New York’s Fairway Market finally reopened post Hurricane Sandy

This blog has previously discussed the hardships that New York experienced following Hurricane Sandy. Some businesses were unable to continue normal operations up to four months after the storm ravaged the East Coast.

Fairway Market, a critical anchor in the Red Hook neighborhood, just reopened at the beginning of March.

Brooklyn Borough President Marty Markowitz and other elected officials attended the event on March 1, where Mayor Michael Bloomberg also spoke.

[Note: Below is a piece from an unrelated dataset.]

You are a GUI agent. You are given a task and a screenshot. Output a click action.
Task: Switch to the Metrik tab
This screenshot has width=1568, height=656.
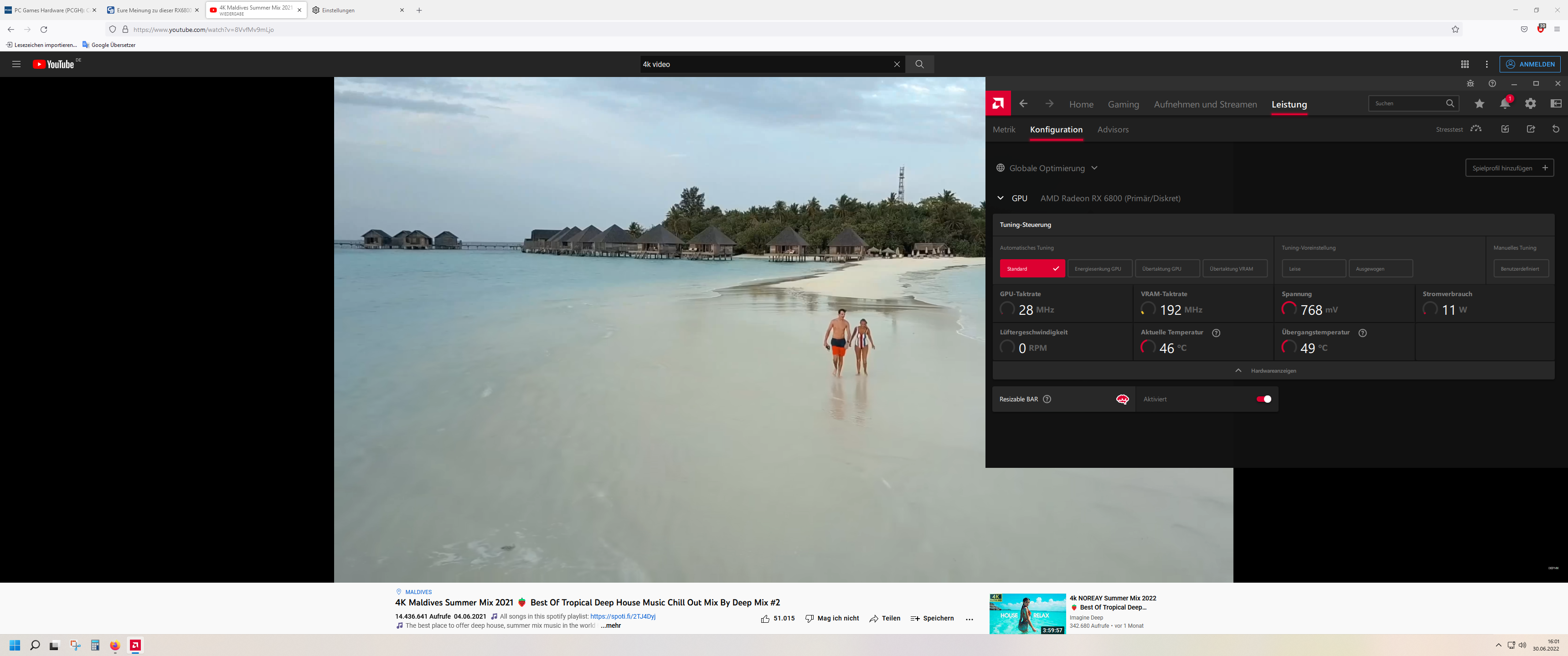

"Fairway Market is more than just a store; it is the quintessential grocery experience with something for everyone – from our foodies and artisan advocates to even Brooklyn's own Miss America, Mallory Hagan," Markowitz said in a press release. "Since Hurricane Sandy, Fairway's absence in Red Hook left Brooklynites with an emptiness in their daily routines – and their refrigerators.

As explained in a recent Forbes article, the Red Hook neighborhood is not accessible by subway, so it can take pedestrians and bicyclists some time to get there. After rebuilding itself into a popular food, drink and waterfront view destination, it once again had to pick up the pieces after Hurricane Sandy.

A group of small businesses organized ReStore Red Hook, an initiative to provide small grants quickly. Some organizations suffered tens of thousands of dollars worth of damages, and owners were trying to fund repairs out-of-pocket.

For example, Monica Byrne, owner of Home/Made Wine Bar and Roquette Catering & Special Events had close to $70,000 worth of damage. As many loans can take time to come through, Byrne said that it was extremely helpful to have support from her neighboring companies.

While insurance is important, having a comprehensive business continuity plan is also crucial in ensuring quick business resumption. Otherwise, even if proper funds are in place, it could take owners some time to return to daily operations.